You know the stars are up there, but with all the light pollution — and the fact that they're so inconveniently far away — you often just have to take the collective astronomy world's word for it.
The solution: get a high powered telescope.
The way more fun and budget-friendly solution: get the Hestia, a new device that turns your phone into a telescope. Hestia is available to preorder on Kickstarter, where it quickly exceeded its fundraising goal, and shipping is estimated to begin in December.
Hestia comes from Vaonis, a company that's already built successful smart telescopes and personal observations stations. Now they're turning to smartphones, something that's already in everyone's pocket.
The new device is about the size of a book and mounts securely to an included tripod.
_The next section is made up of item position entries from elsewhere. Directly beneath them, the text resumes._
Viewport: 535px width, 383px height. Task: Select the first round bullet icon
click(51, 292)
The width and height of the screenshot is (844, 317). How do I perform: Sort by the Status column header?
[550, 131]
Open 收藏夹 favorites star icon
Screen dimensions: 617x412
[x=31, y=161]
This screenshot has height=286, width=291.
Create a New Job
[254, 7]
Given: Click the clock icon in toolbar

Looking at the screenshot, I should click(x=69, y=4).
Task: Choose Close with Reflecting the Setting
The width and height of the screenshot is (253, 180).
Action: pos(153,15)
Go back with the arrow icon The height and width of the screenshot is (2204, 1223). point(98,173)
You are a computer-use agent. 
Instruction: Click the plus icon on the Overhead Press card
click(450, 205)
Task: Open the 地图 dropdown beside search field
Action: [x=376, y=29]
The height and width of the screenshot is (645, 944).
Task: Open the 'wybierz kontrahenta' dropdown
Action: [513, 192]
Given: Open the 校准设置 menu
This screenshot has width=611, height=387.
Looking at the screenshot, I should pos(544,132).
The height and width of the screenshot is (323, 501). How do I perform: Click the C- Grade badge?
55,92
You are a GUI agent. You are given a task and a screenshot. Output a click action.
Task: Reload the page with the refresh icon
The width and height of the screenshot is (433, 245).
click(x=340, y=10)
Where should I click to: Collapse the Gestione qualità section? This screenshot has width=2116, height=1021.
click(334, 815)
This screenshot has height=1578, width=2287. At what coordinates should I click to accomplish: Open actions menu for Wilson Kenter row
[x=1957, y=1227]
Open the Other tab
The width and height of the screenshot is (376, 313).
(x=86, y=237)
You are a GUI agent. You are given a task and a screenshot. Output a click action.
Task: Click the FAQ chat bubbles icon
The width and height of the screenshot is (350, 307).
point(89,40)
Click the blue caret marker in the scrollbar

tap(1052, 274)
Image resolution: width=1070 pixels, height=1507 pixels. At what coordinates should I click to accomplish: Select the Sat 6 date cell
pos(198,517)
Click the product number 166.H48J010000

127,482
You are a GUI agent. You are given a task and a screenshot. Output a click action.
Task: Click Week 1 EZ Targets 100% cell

It combines its own technology with the power of your smartphone, so you can view celestial bodies without requiring complex setups or any real knowledge of astronomy. Simply place your phone's camera onto Hestia's eyepiece, then align it wherever you want to look.
The combination of phone plus Hestia provides views up to 25 times the usual magnification and up to five times better resolution than using just your phone alone. So when the total eclipse hits on April 8, 2024, you'll be ready.
If you want some guidance that goes beyond just looking up, enlist the Gravity by Vaonis companion app. It will guide you to celestial objects via an interactive sky map, so you can observe the sun, moon, stars and deep sky objects, including the Orion nebula, the Andromeda galaxy, the Pleiades and more. If you want to capture an image, it will combine and align multiple short-exposure photos into one high-quality photograph.
Keep poking around, and maybe one day you'll discover something that's yet to be observed.
From Kickstarter purchase to heretic... what a world.